## [Request]
Copy out the rows below, putting "drop-down arrow" wherever "dropdown arrow" appears and changing nothing else.

[Collected data]

───

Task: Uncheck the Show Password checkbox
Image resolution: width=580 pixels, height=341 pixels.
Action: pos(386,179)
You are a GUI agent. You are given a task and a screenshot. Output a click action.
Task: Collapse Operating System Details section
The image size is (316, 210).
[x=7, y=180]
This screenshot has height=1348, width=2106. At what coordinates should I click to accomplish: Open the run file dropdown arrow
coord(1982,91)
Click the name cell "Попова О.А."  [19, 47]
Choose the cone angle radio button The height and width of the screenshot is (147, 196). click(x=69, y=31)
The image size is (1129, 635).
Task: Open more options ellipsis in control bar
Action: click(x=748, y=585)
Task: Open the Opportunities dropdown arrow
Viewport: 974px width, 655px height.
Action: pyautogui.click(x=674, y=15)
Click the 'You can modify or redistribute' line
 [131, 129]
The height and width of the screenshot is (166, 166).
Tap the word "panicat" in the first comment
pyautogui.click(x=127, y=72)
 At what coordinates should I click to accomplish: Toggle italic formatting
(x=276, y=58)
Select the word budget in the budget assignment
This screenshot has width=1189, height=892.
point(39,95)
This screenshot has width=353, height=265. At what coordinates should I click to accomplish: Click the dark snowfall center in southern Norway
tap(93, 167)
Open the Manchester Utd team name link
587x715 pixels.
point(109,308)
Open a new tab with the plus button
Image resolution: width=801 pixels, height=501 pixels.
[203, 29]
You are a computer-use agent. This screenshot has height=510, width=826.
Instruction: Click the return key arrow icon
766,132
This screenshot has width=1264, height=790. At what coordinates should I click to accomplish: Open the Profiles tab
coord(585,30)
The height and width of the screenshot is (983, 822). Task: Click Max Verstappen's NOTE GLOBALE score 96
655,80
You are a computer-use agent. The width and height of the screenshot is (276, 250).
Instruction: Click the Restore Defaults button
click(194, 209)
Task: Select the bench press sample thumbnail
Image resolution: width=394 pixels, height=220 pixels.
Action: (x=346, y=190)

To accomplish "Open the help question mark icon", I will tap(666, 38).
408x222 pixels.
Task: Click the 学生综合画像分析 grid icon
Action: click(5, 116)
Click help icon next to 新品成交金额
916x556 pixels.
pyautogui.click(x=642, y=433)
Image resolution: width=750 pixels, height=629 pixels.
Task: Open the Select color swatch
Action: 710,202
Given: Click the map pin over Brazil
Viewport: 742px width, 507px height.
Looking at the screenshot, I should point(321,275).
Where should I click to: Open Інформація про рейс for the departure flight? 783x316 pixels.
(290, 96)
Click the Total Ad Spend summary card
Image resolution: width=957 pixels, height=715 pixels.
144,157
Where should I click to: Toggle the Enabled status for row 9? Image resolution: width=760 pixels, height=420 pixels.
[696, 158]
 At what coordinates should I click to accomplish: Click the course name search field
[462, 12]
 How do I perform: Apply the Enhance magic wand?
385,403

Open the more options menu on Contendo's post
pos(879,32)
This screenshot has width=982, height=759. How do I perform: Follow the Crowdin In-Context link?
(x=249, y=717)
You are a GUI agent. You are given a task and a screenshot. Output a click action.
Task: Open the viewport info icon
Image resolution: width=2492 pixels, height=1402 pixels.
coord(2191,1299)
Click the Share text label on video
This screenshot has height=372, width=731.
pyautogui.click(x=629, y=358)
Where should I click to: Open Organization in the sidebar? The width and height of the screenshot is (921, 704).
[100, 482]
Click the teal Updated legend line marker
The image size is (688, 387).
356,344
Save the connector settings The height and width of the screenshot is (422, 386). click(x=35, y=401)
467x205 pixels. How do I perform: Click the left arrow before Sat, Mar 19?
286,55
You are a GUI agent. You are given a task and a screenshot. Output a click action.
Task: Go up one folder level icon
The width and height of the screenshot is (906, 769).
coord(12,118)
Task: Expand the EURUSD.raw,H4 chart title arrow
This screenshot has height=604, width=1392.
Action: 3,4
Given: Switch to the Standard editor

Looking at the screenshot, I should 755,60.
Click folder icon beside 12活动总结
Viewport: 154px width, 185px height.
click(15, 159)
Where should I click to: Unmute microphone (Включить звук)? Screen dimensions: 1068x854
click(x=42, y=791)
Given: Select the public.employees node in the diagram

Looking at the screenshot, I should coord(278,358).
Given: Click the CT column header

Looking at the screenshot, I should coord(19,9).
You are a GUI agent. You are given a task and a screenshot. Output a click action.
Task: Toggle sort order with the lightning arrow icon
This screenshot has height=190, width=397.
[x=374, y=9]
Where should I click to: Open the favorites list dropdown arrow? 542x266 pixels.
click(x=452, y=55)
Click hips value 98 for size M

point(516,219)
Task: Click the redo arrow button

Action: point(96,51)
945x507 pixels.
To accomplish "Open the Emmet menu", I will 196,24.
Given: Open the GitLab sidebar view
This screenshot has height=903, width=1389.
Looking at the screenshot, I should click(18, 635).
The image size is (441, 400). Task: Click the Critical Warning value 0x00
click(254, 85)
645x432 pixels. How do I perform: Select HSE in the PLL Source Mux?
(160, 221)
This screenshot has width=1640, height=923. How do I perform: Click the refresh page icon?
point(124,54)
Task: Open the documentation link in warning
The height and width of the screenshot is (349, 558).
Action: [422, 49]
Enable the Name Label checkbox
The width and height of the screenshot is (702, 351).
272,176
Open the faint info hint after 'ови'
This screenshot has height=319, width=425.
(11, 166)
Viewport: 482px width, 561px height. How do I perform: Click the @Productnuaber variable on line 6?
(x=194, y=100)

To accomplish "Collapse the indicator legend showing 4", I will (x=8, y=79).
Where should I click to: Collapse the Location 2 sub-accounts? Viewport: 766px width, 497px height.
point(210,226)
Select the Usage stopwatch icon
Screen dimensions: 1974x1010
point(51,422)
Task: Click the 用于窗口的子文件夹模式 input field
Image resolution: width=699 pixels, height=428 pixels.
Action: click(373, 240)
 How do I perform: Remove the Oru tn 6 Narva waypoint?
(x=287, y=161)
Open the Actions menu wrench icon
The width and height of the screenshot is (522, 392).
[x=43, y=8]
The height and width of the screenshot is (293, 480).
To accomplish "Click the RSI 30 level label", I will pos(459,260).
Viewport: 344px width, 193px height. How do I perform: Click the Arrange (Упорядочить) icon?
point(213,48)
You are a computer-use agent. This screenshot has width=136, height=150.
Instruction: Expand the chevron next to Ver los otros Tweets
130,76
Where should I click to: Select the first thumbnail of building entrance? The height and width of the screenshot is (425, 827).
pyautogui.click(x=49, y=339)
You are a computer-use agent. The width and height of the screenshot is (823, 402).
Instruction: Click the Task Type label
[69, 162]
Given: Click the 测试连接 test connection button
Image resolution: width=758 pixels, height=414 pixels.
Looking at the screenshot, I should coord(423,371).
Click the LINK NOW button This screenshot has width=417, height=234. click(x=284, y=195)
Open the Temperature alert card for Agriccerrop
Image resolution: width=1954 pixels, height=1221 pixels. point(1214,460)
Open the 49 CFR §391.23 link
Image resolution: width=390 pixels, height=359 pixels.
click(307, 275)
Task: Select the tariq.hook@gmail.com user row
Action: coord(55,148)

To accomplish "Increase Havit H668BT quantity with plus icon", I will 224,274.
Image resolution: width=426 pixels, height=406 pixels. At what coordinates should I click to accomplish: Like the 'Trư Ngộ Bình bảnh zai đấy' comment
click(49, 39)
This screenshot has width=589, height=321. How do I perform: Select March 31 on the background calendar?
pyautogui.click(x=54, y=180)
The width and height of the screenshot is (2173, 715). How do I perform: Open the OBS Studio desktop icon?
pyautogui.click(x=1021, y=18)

───

## [Complete answer]
Task: Uncheck the Show Password checkbox
Image resolution: width=580 pixels, height=341 pixels.
Action: pos(386,179)
You are a GUI agent. You are given a task and a screenshot. Output a click action.
Task: Collapse Operating System Details section
The image size is (316, 210).
[x=7, y=180]
This screenshot has height=1348, width=2106. At what coordinates should I click to accomplish: Open the run file drop-down arrow
coord(1982,91)
Click the name cell "Попова О.А."  [19, 47]
Choose the cone angle radio button The height and width of the screenshot is (147, 196). click(x=69, y=31)
The image size is (1129, 635).
Task: Open more options ellipsis in control bar
Action: click(x=748, y=585)
Task: Open the Opportunities drop-down arrow
Viewport: 974px width, 655px height.
Action: pyautogui.click(x=674, y=15)
Click the 'You can modify or redistribute' line
 [131, 129]
The height and width of the screenshot is (166, 166).
Tap the word "panicat" in the first comment
pyautogui.click(x=127, y=72)
 At what coordinates should I click to accomplish: Toggle italic formatting
(x=276, y=58)
Select the word budget in the budget assignment
This screenshot has width=1189, height=892.
point(39,95)
This screenshot has width=353, height=265. At what coordinates should I click to accomplish: Click the dark snowfall center in southern Norway
tap(93, 167)
Open the Manchester Utd team name link
587x715 pixels.
point(109,308)
Open a new tab with the plus button
Image resolution: width=801 pixels, height=501 pixels.
[203, 29]
You are a computer-use agent. This screenshot has height=510, width=826.
Instruction: Click the return key arrow icon
766,132
This screenshot has width=1264, height=790. At what coordinates should I click to accomplish: Open the Profiles tab
coord(585,30)
The height and width of the screenshot is (983, 822). Task: Click Max Verstappen's NOTE GLOBALE score 96
655,80
You are a computer-use agent. The width and height of the screenshot is (276, 250).
Instruction: Click the Restore Defaults button
click(194, 209)
Task: Select the bench press sample thumbnail
Image resolution: width=394 pixels, height=220 pixels.
Action: (x=346, y=190)

To accomplish "Open the help question mark icon", I will tap(666, 38).
408x222 pixels.
Task: Click the 学生综合画像分析 grid icon
Action: click(5, 116)
Click help icon next to 新品成交金额
916x556 pixels.
pyautogui.click(x=642, y=433)
Image resolution: width=750 pixels, height=629 pixels.
Task: Open the Select color swatch
Action: 710,202
Given: Click the map pin over Brazil
Viewport: 742px width, 507px height.
Looking at the screenshot, I should point(321,275).
Where should I click to: Open Інформація про рейс for the departure flight? 783x316 pixels.
(290, 96)
Click the Total Ad Spend summary card
Image resolution: width=957 pixels, height=715 pixels.
144,157
Where should I click to: Toggle the Enabled status for row 9? Image resolution: width=760 pixels, height=420 pixels.
[696, 158]
 At what coordinates should I click to accomplish: Click the course name search field
[462, 12]
 How do I perform: Apply the Enhance magic wand?
385,403

Open the more options menu on Contendo's post
pos(879,32)
This screenshot has width=982, height=759. How do I perform: Follow the Crowdin In-Context link?
(x=249, y=717)
You are a GUI agent. You are given a task and a screenshot. Output a click action.
Task: Open the viewport info icon
Image resolution: width=2492 pixels, height=1402 pixels.
coord(2191,1299)
Click the Share text label on video
This screenshot has height=372, width=731.
pyautogui.click(x=629, y=358)
Where should I click to: Open Organization in the sidebar? The width and height of the screenshot is (921, 704).
[100, 482]
Click the teal Updated legend line marker
The image size is (688, 387).
356,344
Save the connector settings The height and width of the screenshot is (422, 386). click(x=35, y=401)
467x205 pixels. How do I perform: Click the left arrow before Sat, Mar 19?
286,55
You are a GUI agent. You are given a task and a screenshot. Output a click action.
Task: Go up one folder level icon
The width and height of the screenshot is (906, 769).
coord(12,118)
Task: Expand the EURUSD.raw,H4 chart title arrow
This screenshot has height=604, width=1392.
Action: 3,4
Given: Switch to the Standard editor

Looking at the screenshot, I should 755,60.
Click folder icon beside 12活动总结
Viewport: 154px width, 185px height.
click(15, 159)
Where should I click to: Unmute microphone (Включить звук)? Screen dimensions: 1068x854
click(x=42, y=791)
Given: Select the public.employees node in the diagram

Looking at the screenshot, I should coord(278,358).
Given: Click the CT column header

Looking at the screenshot, I should coord(19,9).
You are a GUI agent. You are given a task and a screenshot. Output a click action.
Task: Toggle sort order with the lightning arrow icon
This screenshot has height=190, width=397.
[x=374, y=9]
Where should I click to: Open the favorites list drop-down arrow? 542x266 pixels.
click(x=452, y=55)
Click hips value 98 for size M

point(516,219)
Task: Click the redo arrow button

Action: point(96,51)
945x507 pixels.
To accomplish "Open the Emmet menu", I will 196,24.
Given: Open the GitLab sidebar view
This screenshot has height=903, width=1389.
Looking at the screenshot, I should click(18, 635).
The image size is (441, 400). Task: Click the Critical Warning value 0x00
click(254, 85)
645x432 pixels. How do I perform: Select HSE in the PLL Source Mux?
(160, 221)
This screenshot has width=1640, height=923. How do I perform: Click the refresh page icon?
point(124,54)
Task: Open the documentation link in warning
The height and width of the screenshot is (349, 558).
Action: [422, 49]
Enable the Name Label checkbox
The width and height of the screenshot is (702, 351).
272,176
Open the faint info hint after 'ови'
This screenshot has height=319, width=425.
(11, 166)
Viewport: 482px width, 561px height. How do I perform: Click the @Productnuaber variable on line 6?
(x=194, y=100)

To accomplish "Collapse the indicator legend showing 4", I will (x=8, y=79).
Where should I click to: Collapse the Location 2 sub-accounts? Viewport: 766px width, 497px height.
point(210,226)
Select the Usage stopwatch icon
Screen dimensions: 1974x1010
point(51,422)
Task: Click the 用于窗口的子文件夹模式 input field
Image resolution: width=699 pixels, height=428 pixels.
Action: click(373, 240)
 How do I perform: Remove the Oru tn 6 Narva waypoint?
(x=287, y=161)
Open the Actions menu wrench icon
The width and height of the screenshot is (522, 392).
[x=43, y=8]
The height and width of the screenshot is (293, 480).
To accomplish "Click the RSI 30 level label", I will pos(459,260).
Viewport: 344px width, 193px height. How do I perform: Click the Arrange (Упорядочить) icon?
point(213,48)
You are a computer-use agent. This screenshot has width=136, height=150.
Instruction: Expand the chevron next to Ver los otros Tweets
130,76
Where should I click to: Select the first thumbnail of building entrance? The height and width of the screenshot is (425, 827).
pyautogui.click(x=49, y=339)
You are a computer-use agent. The width and height of the screenshot is (823, 402).
Instruction: Click the Task Type label
[69, 162]
Given: Click the 测试连接 test connection button
Image resolution: width=758 pixels, height=414 pixels.
Looking at the screenshot, I should coord(423,371).
Click the LINK NOW button This screenshot has width=417, height=234. click(x=284, y=195)
Open the Temperature alert card for Agriccerrop
Image resolution: width=1954 pixels, height=1221 pixels. point(1214,460)
Open the 49 CFR §391.23 link
Image resolution: width=390 pixels, height=359 pixels.
click(307, 275)
Task: Select the tariq.hook@gmail.com user row
Action: coord(55,148)

To accomplish "Increase Havit H668BT quantity with plus icon", I will 224,274.
Image resolution: width=426 pixels, height=406 pixels. At what coordinates should I click to accomplish: Like the 'Trư Ngộ Bình bảnh zai đấy' comment
click(49, 39)
This screenshot has width=589, height=321. How do I perform: Select March 31 on the background calendar?
pyautogui.click(x=54, y=180)
The width and height of the screenshot is (2173, 715). How do I perform: Open the OBS Studio desktop icon?
pyautogui.click(x=1021, y=18)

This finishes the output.